The very first thing guys do (I still do not know why) upon finding a speaker is to immediately remove the grille. Why? I guess it’s like looking under the hood of a car. They are simply drawn to the vast complexity of the mechanics. So, let’s take the grille off the speaker (after getting permission from the seller) and take a good look.

*Note* – Some very cheap speakers have grilles that are permanently glued on and will not come off. In most cases these are simply firewood and should be passed by. In rare cases however, IF THE SPEAKERS LOOK REALLY OLD, or made from REAL wood, give them some consideration. You may have a treasure on your hands.

So after the grilles come off what do we have? Well, starting from the top we have a small tweeter, in the middle we have a mid-range driver and of course near the bottom is the woofer. Next, spreading your fingers as wide as possible gently push the woofer inwards but not far. There should be no sound at all. If you hear a “kkkkhhhhkkk” type of sound the coil may be damaged.

But, these speakers have no foam rot and there is no sound when pushed so they seem good, right? Well, let’s check.

Time for the gizmo!

On the back of the speaker is a terminal with a black and red clip / screw connector. In some older models there is simply two cheap-ass slot screws that have a ‘- / +’ above them. Simply TOUCH the battery terminals to the speaker terminals and listen. You should here a “tuk” or “pop” sound from EACH driver at the same time. The pitch may be slightly different from driver to driver but you want to hear that sound. If you can view the speaker drivers while touching the terminals or you have a second person assisting you, you will actually see the woofer move outward if the connection is + / +, – / -, (or red to red, black to black), or if the order is reversed the speaker will draw inwards. If you only do this for a few seconds IT WILL NOT HARM THE SPEAKER! This is of unless of course you try something really silly like using a car battery instead of the 9 volt. If you find a driver not producing sound the symptoms may include a loose wire, a bad solder connection, a damaged speaker or a problem in the crossover. Again, budget accordingly as at this point it is still a crap shoot, and depending on the speakers can lead to other issues later on. If everything checks out then pay the balance and load these up as well.
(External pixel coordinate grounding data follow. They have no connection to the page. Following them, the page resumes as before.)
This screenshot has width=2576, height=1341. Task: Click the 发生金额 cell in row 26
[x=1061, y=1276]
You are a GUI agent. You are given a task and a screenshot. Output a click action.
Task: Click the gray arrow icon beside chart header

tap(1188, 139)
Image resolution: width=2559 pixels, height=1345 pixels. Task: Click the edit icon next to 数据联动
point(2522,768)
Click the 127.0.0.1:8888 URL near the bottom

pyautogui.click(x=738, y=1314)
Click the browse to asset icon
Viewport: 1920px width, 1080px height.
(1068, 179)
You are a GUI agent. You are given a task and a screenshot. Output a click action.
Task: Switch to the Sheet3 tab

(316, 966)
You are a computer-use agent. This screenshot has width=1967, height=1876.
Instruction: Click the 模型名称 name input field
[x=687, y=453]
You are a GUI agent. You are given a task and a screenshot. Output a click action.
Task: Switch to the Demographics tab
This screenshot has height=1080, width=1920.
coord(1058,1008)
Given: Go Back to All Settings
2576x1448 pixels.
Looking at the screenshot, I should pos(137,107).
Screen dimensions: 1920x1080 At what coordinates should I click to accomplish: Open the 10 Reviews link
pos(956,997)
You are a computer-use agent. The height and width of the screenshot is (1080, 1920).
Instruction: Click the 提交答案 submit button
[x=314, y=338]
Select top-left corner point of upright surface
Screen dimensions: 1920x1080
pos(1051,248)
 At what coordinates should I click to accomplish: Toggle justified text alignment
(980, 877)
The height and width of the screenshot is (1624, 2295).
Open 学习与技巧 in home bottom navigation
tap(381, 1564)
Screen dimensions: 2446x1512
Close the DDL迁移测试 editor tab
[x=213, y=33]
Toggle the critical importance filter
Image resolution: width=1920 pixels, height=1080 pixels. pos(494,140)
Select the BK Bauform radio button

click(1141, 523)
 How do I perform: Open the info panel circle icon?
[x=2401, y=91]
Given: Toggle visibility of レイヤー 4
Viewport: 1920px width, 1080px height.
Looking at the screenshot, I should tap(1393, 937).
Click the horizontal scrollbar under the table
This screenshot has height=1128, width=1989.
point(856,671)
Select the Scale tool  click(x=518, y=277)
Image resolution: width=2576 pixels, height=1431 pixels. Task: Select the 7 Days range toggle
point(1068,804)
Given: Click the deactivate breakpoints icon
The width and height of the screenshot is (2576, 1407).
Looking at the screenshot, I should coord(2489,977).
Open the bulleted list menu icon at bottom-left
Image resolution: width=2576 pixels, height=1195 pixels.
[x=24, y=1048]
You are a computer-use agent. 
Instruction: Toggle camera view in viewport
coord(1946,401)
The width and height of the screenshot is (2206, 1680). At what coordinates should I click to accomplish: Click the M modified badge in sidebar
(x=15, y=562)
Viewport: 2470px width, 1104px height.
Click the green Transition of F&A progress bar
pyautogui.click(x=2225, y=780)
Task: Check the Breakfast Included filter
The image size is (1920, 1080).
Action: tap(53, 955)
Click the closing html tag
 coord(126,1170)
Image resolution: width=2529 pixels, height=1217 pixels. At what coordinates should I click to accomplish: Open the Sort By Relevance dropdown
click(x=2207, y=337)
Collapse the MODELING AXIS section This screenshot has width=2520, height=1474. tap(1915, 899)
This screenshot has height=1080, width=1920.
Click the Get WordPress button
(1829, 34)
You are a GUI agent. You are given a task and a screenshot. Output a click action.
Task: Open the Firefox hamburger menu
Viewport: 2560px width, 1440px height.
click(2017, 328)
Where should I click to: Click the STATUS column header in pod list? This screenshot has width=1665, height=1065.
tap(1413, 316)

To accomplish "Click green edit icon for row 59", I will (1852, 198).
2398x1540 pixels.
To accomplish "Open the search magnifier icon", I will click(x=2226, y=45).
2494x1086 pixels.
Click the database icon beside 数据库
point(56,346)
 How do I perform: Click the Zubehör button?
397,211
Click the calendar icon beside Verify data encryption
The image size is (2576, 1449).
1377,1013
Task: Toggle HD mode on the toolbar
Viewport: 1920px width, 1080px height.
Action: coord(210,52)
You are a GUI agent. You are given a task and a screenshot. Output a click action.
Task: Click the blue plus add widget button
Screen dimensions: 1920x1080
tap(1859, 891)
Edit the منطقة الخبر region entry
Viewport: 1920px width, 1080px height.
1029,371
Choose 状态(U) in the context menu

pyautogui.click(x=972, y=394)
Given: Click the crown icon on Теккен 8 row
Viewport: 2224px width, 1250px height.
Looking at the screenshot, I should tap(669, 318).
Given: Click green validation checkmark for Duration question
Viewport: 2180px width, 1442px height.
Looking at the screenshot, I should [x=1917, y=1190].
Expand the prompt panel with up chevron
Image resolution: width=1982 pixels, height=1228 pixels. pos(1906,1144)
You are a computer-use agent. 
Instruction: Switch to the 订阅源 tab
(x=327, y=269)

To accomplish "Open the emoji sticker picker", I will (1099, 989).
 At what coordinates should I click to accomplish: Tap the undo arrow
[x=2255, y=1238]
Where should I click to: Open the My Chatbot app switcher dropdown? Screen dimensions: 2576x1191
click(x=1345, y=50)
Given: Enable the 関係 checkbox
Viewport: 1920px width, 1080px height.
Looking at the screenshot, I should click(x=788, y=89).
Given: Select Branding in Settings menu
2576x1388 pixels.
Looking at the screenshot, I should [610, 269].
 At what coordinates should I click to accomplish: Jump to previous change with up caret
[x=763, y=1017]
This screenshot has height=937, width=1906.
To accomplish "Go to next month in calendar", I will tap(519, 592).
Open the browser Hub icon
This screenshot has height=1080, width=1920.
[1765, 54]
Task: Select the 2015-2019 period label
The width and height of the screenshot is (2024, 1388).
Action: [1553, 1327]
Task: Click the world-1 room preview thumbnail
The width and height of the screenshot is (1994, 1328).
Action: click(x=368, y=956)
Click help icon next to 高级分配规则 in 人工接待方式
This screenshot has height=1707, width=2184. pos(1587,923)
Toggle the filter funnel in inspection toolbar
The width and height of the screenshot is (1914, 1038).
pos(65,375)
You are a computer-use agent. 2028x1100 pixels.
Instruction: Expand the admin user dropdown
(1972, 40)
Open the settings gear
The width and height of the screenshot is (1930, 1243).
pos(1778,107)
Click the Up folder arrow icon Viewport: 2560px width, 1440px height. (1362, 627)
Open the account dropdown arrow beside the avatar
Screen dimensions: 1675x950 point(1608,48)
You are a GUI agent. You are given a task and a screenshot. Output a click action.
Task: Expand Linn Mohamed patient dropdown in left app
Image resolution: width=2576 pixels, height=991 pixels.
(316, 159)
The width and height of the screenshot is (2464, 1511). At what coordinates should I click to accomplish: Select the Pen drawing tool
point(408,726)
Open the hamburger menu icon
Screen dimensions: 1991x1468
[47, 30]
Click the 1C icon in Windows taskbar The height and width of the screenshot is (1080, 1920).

So there you go. Most of these basic rules can apply to almost all types of gear that you will find with the possible exception of turntables, reel to reel tape decks and of course tube equipment. These we will discuss later on. Now that you’re loaded up, take your treasures home and have fun!


I know, it looked like I was finished but I had to add one more tip. If you find yourself wandering around ‘pawn’ shops or stores that sell used equipment like second hand shops or thrift stores, ALWAYS USE CAUTION! In most cases these stores have cute ‘policies’ such as NO RETURNS, NO WARRANY and ONLY CASH SALES PERMITTED. These ‘policies’ simply scream WARNING, DO NOT BUY HERE! In addition, the ‘staff’ offer virtually no help in testing the equipment, knowing what the equipment even is, only that if you do not like the price they are offering they can get such and such on eBay for it.